All the while, the Sniff kept one foot in the Las Vegas underworld of grifters, mobsters and racketeers. The Sniff had a lot of friends. Friends who told him things. Friends who the Sniff sometimes did favors for. And the more favors he bestowed, the more favors he collected. It was a game the Sniff played in the same way he played cards—serious and discreet, with his poker face giving away nothing for free.
The Sniff had connections.
The Sniff had juice.
The Sniff lived now in a condominium complex that stood at the edge of a golf course fairway. The complex looked new and clean and tranquil in an anonymous middle-class way. It wasn’t at all what Hagen had expected. The Sniff had always displayed a taste for high living. This golf course retirement community didn’t look like the Sniff’s type of gig at all.
But times had changed.
“You look just like your old man, Bodo,” the Sniff said when he answered the door. The voice was thin and raspy, like a metal file scratching slowly against a copper pipe.
“How’ve you been, Sniff?”
“I’m sorry about Ronnie, Bodo. I truly am.”
Hagen followed the Sniff down a short corridor and into a living room lined with bookshelves. On one side of the room stood a baize-covered casino blackjack table with one stool behind it and three more along the front. Across the room a set of heavy drapes were pulled nearly closed across a pair of sliding-glass patio doors. A narrow wedge of sunlight cut across the beige carpet.
“Did you go to the cemetery?” the Sniff said.
Hagen said that he had. “Thought I’d see you there.”
“Bodo, I don’t go to funerals. You understand.”
“McGrath turned up there. He’s working the case.”

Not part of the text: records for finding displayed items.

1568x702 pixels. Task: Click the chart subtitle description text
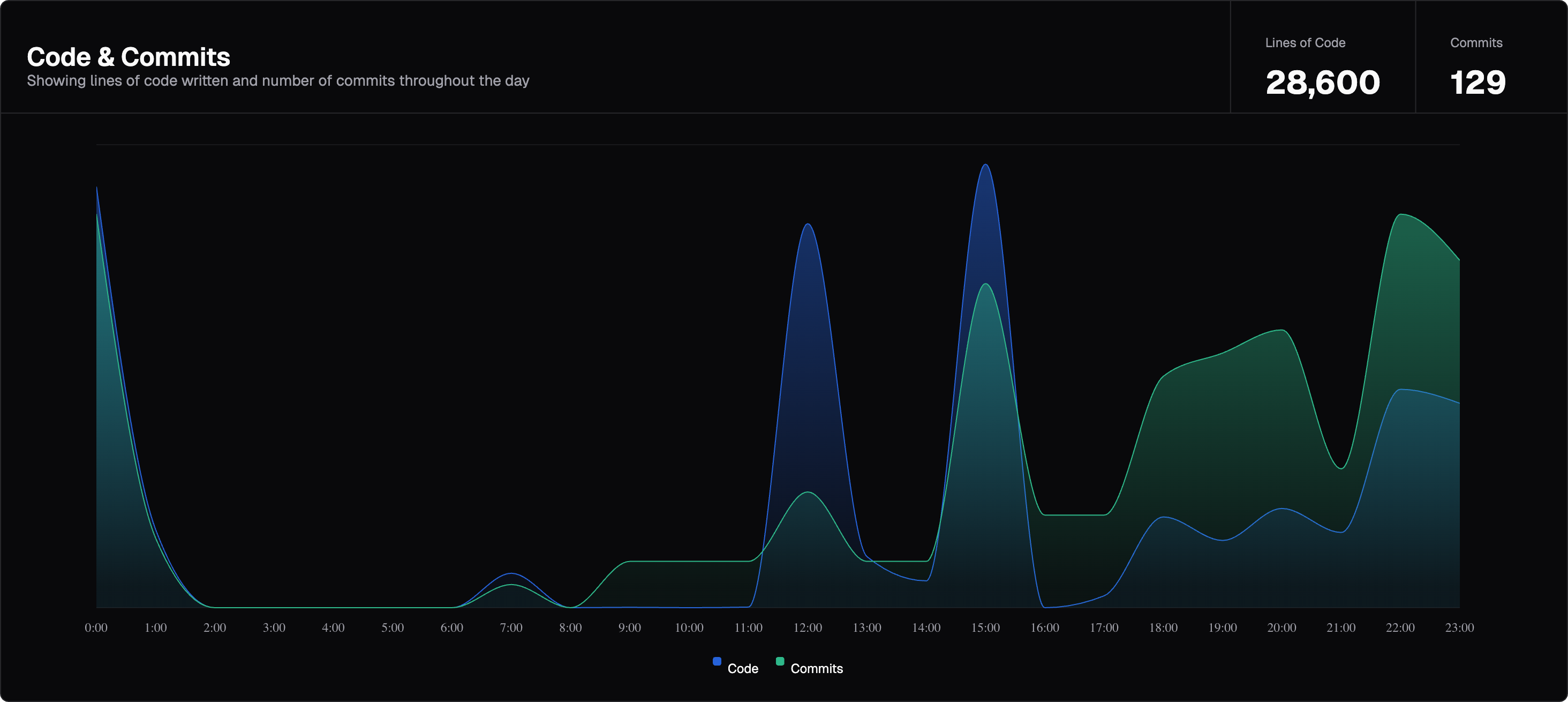278,81
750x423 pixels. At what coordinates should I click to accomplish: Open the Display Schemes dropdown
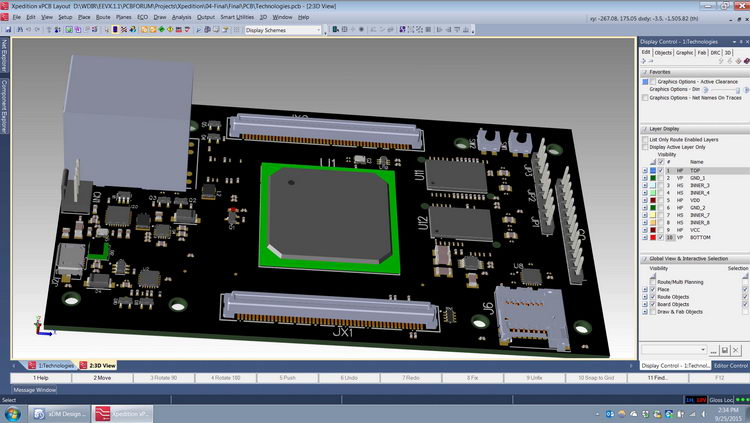[280, 30]
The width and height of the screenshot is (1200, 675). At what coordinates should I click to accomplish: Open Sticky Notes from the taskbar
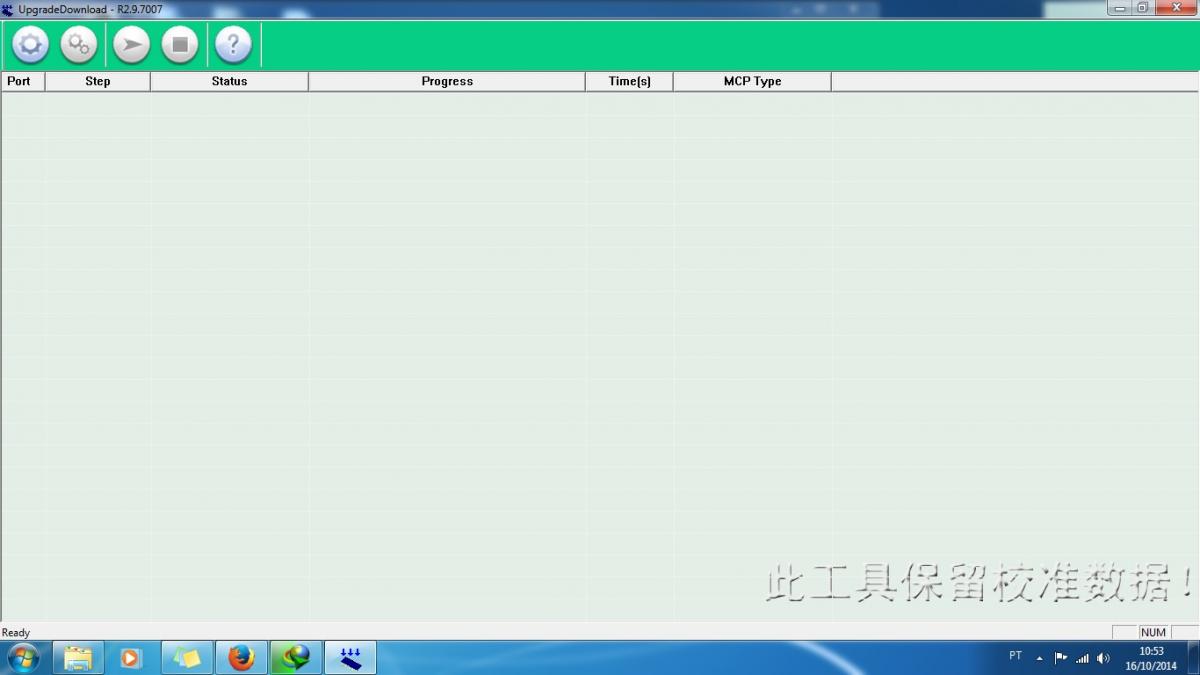click(x=187, y=657)
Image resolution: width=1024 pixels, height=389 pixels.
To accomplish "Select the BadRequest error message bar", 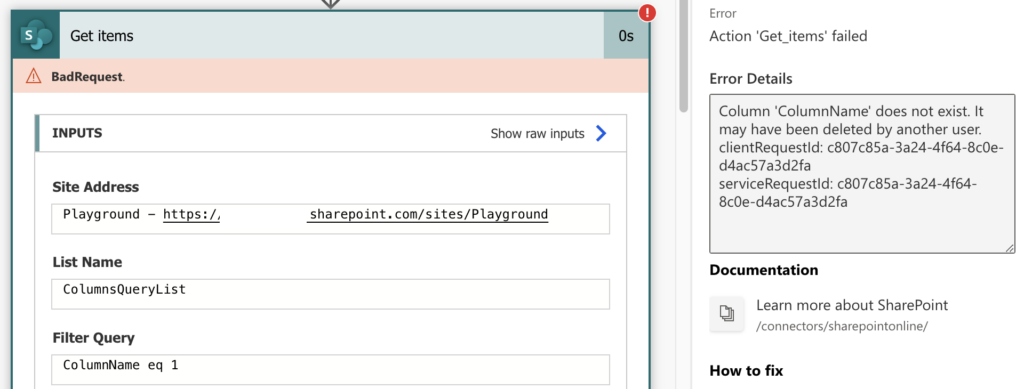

“McGrath? Small world. Is he getting anywhere with it?”
“Spinning
his wheels.”
The Sniff sat down behind the blackjack table. Situated in front of him were two decks of new cards, a glass full of melting ice, a pack of cigarettes, a gold lighter, and a brown glass ashtray half full of crushed white cigarette butts. A bright circle of light from a ceiling fixture shone down on the center of the table. The Sniff pointed toward the kitchen. “Get yourself a drink. Freshen this one up too, will you? Four fingers of soda and a splash of gin. Doctor’s orders. How was your flight?”
“Long.”
Hagen stepped into the kitchen and made the drinks. When he returned the Sniff was shuffling a deck of cards. The cards fell together in a soft whisper of motion. The sound of sand flowing into the bottom of an hourglass.
Hagen set the drinks down on coasters and sat down across from the Sniff.

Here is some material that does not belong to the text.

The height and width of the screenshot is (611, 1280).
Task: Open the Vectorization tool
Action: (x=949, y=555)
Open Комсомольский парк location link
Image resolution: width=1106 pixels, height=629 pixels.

The Sniff didn’t look bad. How old was he now? Seventy? Hagen wasn’t sure. He’d finally lost all the hair on the top of his head and the pair of metal-framed bifocals that hung down on his chest from a gold chain around his neck were new, but the Sniff looked about the same as he’d always looked. His pale blue eyes under his gray eyebrows were still sharp, as sharp as the creases on his starched burgundy luau shirt.

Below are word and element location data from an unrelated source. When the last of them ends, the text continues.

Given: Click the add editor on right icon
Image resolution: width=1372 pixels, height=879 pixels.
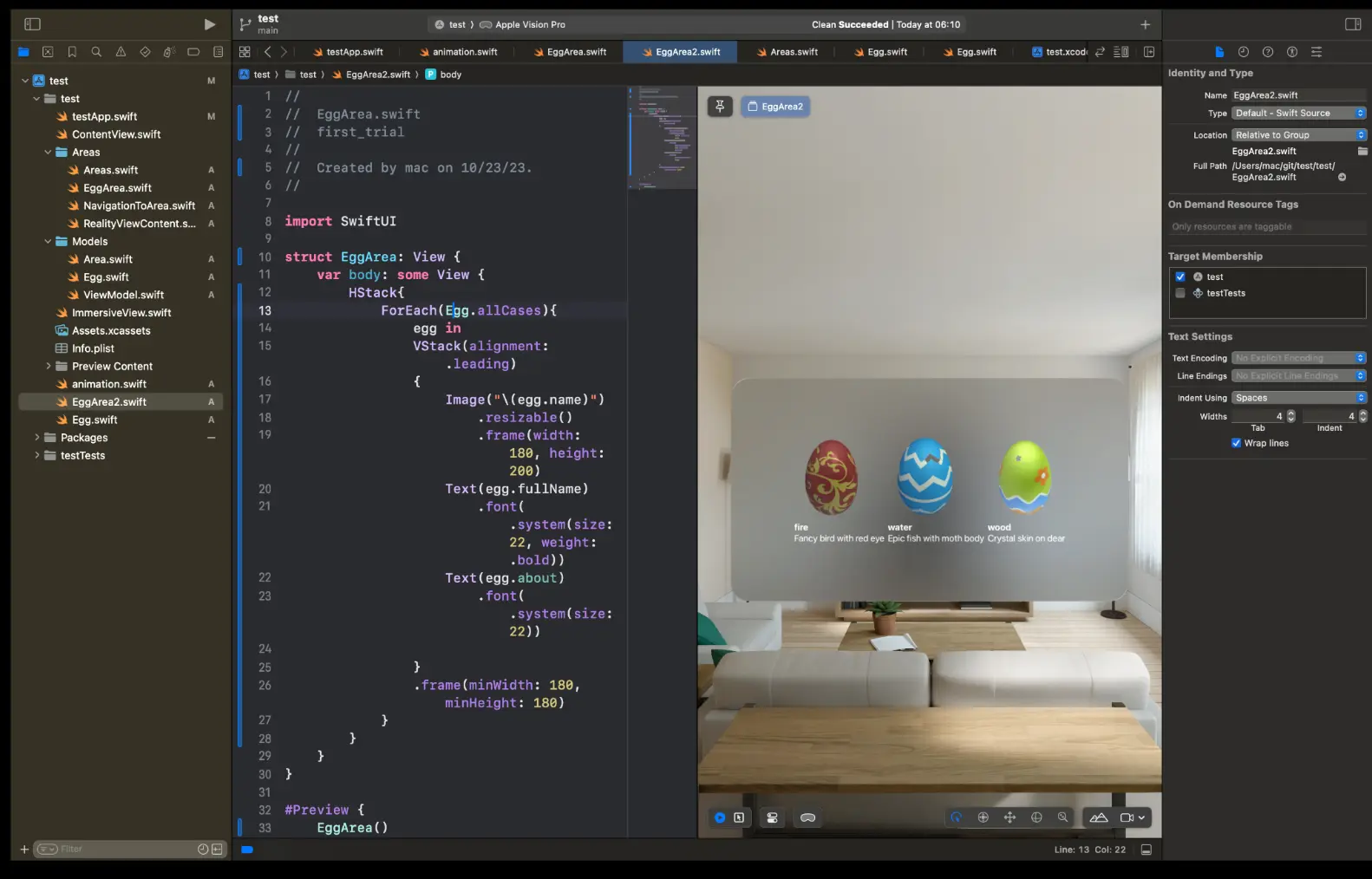Looking at the screenshot, I should 1149,52.
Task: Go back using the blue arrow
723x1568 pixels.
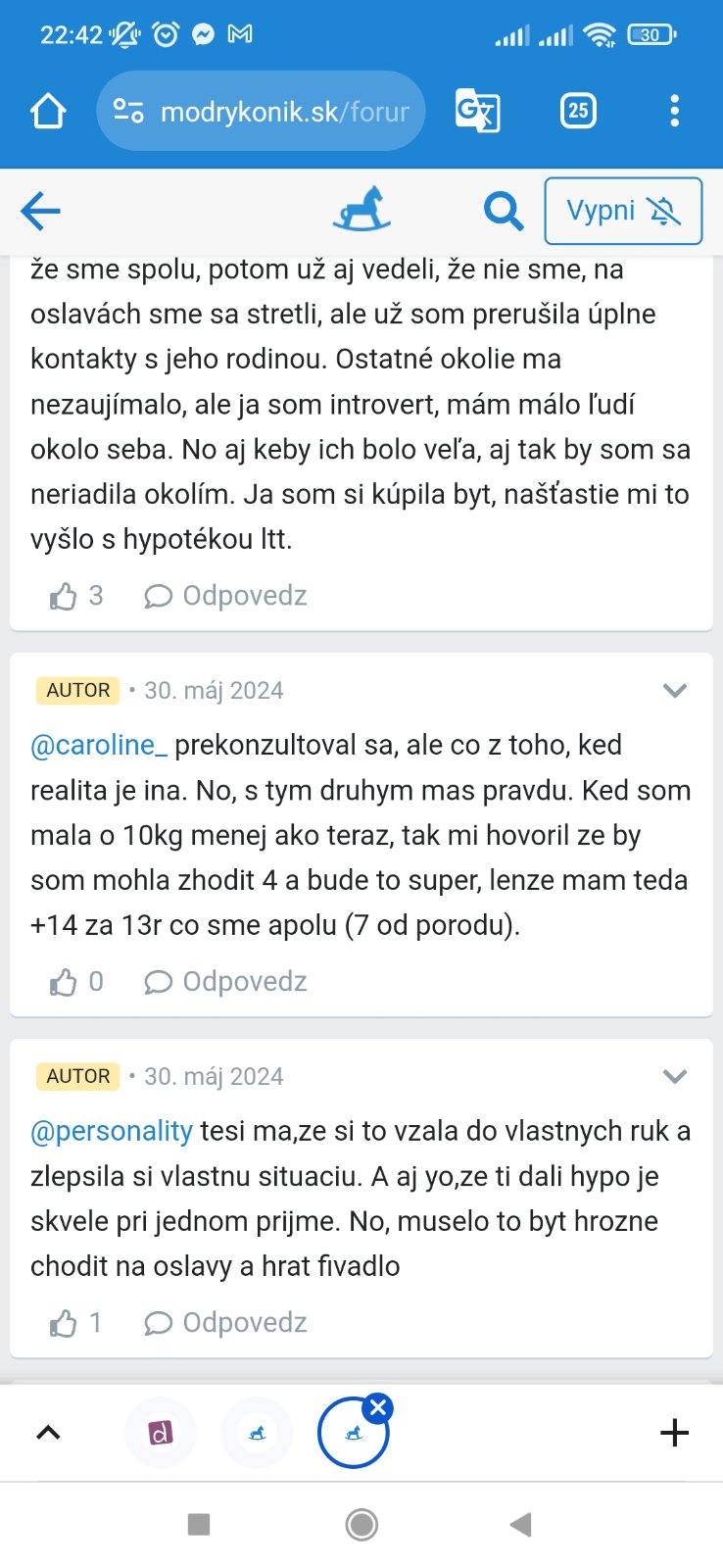Action: point(41,211)
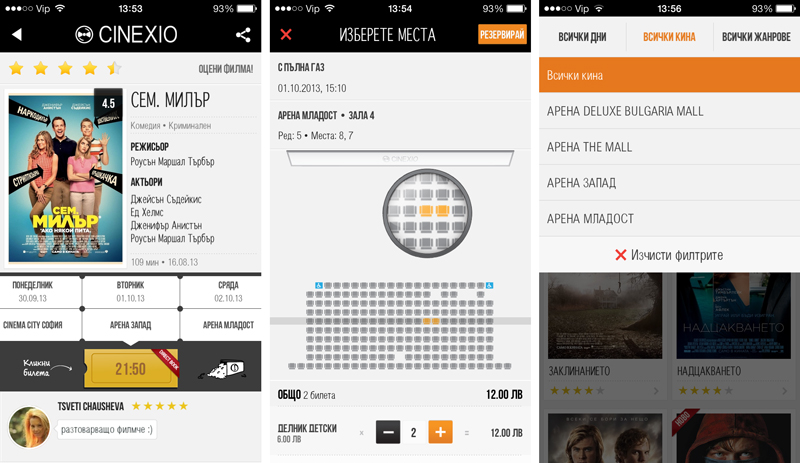
Task: Click the popcorn icon beside the ticket
Action: click(222, 369)
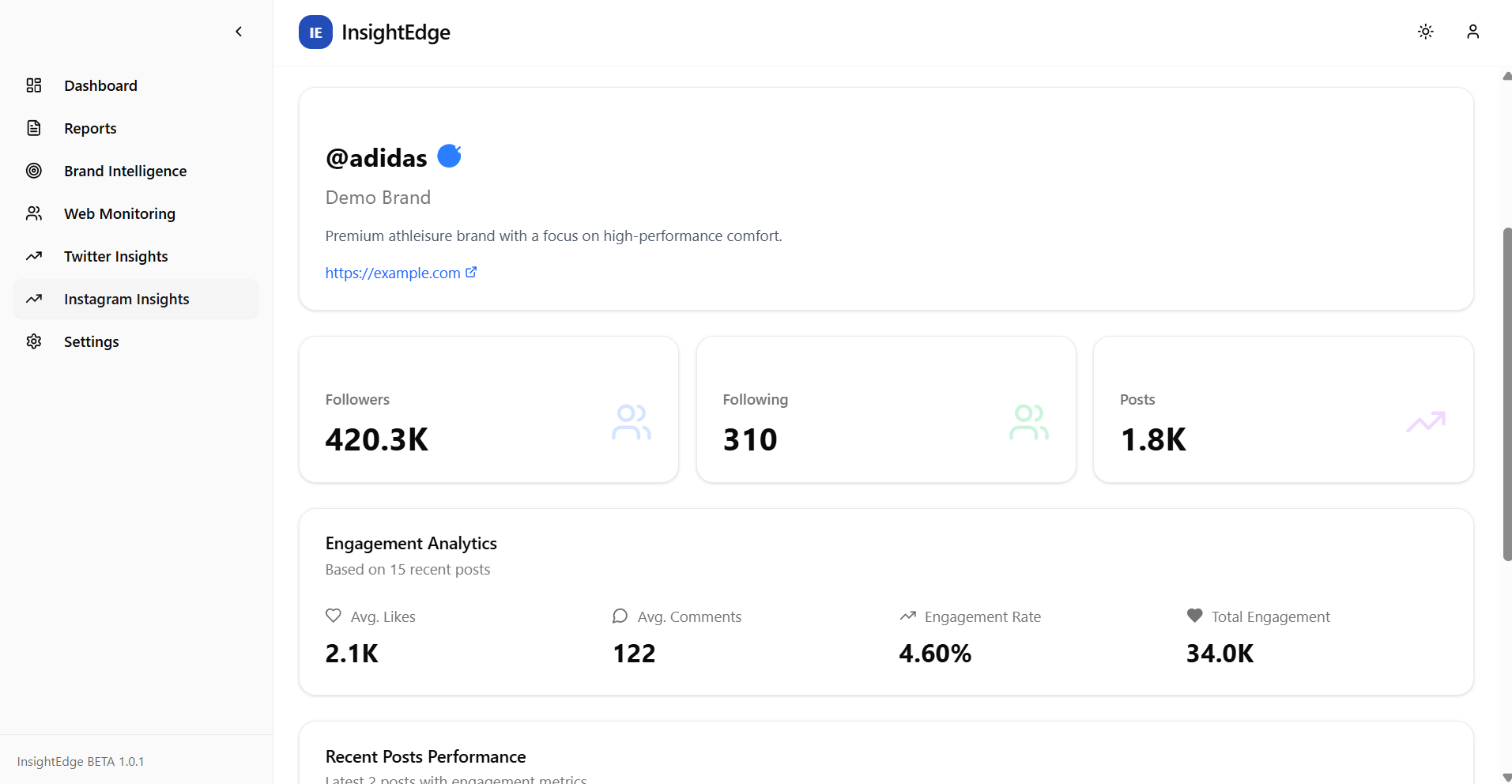Collapse the sidebar using the chevron
1512x784 pixels.
[238, 32]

But the remark the Sniff had made at the door—about Hagen looking like his father—had hit home. In recent years Hagen had watched his face in the mirror as it filled out, became squarer and harder. With the addition of a mustache and a bottle of hair oil to sweep his hair back he would look quite a lot like his father. Hagen found it disconcerting, this growing resemblance to his father, as though he was somehow falling into a life that wasn’t his, and that he didn’t want.